_WHAT THE EXERCISE ASKS_. Swap "Undo" for "Redo" and reproduce the records from the first line through the line containing "pos(172,62)". Leave everything else unchanged.

[START]

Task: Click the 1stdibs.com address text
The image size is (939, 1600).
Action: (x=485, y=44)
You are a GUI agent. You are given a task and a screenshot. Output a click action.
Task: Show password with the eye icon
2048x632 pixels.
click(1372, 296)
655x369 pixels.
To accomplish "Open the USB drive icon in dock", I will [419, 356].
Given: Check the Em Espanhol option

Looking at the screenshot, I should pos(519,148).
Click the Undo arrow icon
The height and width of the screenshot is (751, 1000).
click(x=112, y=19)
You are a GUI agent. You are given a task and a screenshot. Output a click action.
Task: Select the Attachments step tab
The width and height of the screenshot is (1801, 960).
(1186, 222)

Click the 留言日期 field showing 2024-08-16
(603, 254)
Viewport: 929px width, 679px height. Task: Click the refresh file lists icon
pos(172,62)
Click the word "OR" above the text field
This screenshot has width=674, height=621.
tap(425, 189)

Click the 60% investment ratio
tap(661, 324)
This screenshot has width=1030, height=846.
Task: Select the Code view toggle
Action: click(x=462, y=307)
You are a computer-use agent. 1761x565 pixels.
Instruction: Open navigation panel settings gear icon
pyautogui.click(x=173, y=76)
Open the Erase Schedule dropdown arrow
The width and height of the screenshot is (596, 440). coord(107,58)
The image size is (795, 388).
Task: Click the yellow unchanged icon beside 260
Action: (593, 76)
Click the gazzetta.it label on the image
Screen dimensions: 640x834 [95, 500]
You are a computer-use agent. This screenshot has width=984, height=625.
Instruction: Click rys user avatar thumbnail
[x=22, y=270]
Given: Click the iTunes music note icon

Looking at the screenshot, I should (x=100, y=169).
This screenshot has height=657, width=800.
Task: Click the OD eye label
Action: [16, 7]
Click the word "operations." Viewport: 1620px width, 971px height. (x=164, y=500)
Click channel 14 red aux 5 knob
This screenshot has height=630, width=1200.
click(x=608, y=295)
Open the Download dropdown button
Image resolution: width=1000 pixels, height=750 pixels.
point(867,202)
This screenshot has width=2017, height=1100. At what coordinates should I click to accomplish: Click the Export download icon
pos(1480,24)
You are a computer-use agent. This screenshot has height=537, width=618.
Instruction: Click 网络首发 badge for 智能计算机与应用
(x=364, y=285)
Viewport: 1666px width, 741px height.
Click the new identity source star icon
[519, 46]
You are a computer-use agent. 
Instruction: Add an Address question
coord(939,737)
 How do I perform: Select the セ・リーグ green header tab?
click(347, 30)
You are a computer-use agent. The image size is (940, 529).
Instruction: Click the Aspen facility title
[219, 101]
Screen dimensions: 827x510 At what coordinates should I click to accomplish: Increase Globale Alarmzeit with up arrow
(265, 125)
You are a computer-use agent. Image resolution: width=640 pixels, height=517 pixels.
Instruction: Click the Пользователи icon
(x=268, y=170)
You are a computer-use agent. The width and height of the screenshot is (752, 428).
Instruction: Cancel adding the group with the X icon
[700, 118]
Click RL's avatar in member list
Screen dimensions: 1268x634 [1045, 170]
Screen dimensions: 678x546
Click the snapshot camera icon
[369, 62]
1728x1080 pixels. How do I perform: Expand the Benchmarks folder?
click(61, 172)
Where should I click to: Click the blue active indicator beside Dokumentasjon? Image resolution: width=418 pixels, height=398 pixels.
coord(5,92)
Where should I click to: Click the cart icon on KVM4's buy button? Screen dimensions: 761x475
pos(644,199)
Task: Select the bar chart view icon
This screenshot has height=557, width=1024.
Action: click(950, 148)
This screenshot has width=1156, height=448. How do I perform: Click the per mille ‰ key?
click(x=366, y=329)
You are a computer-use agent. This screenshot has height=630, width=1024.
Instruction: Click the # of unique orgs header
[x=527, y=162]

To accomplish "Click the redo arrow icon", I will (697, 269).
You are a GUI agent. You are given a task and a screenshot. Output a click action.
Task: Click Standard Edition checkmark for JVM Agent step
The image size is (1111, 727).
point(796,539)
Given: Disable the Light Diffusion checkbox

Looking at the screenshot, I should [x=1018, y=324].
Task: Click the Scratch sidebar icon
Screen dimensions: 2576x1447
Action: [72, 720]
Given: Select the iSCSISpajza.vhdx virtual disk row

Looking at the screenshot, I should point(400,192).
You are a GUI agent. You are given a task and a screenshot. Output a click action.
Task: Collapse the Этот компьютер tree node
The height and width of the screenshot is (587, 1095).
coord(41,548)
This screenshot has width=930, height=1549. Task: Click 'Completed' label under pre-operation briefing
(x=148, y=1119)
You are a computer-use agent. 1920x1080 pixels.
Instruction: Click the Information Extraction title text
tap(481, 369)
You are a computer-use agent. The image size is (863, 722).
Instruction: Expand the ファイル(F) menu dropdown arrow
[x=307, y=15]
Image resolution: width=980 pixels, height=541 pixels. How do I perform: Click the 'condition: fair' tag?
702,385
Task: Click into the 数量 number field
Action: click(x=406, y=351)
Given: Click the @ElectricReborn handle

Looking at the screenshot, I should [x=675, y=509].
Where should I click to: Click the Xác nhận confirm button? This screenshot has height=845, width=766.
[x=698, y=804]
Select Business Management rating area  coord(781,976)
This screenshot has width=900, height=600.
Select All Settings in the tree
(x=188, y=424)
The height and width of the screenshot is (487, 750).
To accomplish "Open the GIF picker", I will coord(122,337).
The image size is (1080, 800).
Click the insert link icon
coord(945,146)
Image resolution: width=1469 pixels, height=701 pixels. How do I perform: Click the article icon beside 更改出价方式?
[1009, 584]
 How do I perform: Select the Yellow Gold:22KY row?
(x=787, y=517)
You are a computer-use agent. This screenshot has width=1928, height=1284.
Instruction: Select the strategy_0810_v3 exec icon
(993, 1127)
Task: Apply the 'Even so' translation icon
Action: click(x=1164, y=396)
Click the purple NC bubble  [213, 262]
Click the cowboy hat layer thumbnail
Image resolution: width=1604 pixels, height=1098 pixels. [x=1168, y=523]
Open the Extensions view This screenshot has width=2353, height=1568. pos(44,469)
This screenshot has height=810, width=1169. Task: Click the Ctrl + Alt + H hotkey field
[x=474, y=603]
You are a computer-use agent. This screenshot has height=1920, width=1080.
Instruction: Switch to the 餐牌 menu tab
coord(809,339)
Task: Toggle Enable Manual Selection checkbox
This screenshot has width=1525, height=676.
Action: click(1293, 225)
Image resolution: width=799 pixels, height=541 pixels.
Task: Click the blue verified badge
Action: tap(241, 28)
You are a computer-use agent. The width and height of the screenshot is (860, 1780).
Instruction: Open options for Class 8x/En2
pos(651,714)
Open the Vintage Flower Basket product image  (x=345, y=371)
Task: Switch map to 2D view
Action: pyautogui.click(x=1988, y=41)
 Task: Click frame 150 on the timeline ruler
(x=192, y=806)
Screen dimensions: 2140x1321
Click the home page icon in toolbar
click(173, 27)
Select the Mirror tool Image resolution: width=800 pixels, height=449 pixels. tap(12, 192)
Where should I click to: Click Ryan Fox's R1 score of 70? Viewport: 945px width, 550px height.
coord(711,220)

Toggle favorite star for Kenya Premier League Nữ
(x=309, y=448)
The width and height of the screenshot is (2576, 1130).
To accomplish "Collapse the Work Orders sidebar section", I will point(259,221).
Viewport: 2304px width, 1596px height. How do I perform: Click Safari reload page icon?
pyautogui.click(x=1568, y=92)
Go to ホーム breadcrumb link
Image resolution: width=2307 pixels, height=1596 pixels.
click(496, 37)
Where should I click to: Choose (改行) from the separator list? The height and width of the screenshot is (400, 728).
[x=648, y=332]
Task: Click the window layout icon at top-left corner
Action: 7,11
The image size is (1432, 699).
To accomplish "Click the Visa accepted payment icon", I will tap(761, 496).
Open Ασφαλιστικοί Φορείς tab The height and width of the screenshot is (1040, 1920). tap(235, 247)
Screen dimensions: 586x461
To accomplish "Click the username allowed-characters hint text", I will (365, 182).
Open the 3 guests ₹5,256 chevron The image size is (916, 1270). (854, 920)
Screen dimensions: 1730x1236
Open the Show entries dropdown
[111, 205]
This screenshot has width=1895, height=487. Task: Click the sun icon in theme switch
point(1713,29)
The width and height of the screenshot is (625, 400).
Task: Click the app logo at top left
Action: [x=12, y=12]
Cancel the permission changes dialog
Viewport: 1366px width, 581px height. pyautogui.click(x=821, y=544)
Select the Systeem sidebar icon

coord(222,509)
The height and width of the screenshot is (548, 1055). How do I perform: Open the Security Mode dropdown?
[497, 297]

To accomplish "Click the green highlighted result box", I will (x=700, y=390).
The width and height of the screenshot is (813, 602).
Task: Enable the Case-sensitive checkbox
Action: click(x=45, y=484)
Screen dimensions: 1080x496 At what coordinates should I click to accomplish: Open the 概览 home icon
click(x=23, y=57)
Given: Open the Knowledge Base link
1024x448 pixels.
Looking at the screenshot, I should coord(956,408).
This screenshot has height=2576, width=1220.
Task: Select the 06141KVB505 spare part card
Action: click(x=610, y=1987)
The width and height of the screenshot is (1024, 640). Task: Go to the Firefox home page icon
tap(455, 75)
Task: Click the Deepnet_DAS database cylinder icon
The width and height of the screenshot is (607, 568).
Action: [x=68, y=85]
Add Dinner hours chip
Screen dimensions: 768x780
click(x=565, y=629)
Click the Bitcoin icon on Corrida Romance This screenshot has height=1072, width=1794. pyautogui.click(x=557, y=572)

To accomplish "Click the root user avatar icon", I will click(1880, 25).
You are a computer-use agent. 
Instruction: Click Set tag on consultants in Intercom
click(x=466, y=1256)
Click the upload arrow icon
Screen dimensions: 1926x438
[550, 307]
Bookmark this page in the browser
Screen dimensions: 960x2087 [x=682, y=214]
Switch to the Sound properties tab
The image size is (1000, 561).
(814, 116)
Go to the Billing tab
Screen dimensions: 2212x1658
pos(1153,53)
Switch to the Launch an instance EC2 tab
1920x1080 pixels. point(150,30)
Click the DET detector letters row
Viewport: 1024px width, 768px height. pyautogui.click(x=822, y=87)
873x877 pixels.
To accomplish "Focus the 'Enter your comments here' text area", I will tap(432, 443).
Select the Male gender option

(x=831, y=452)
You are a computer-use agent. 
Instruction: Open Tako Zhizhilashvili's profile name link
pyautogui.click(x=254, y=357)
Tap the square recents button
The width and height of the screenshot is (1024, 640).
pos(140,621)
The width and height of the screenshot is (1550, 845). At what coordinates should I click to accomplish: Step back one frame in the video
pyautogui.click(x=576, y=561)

[END]

_SOLUTION TO THIS TASK_.
Task: Click the 1stdibs.com address text
The image size is (939, 1600).
Action: (x=485, y=44)
You are a GUI agent. You are given a task and a screenshot. Output a click action.
Task: Show password with the eye icon
2048x632 pixels.
click(1372, 296)
655x369 pixels.
To accomplish "Open the USB drive icon in dock", I will [419, 356].
Given: Check the Em Espanhol option

Looking at the screenshot, I should pos(519,148).
Click the Redo arrow icon
The height and width of the screenshot is (751, 1000).
click(x=112, y=19)
You are a GUI agent. You are given a task and a screenshot. Output a click action.
Task: Select the Attachments step tab
The width and height of the screenshot is (1801, 960).
(1186, 222)

Click the 留言日期 field showing 2024-08-16
(603, 254)
Viewport: 929px width, 679px height. Task: Click the refresh file lists icon
pos(172,62)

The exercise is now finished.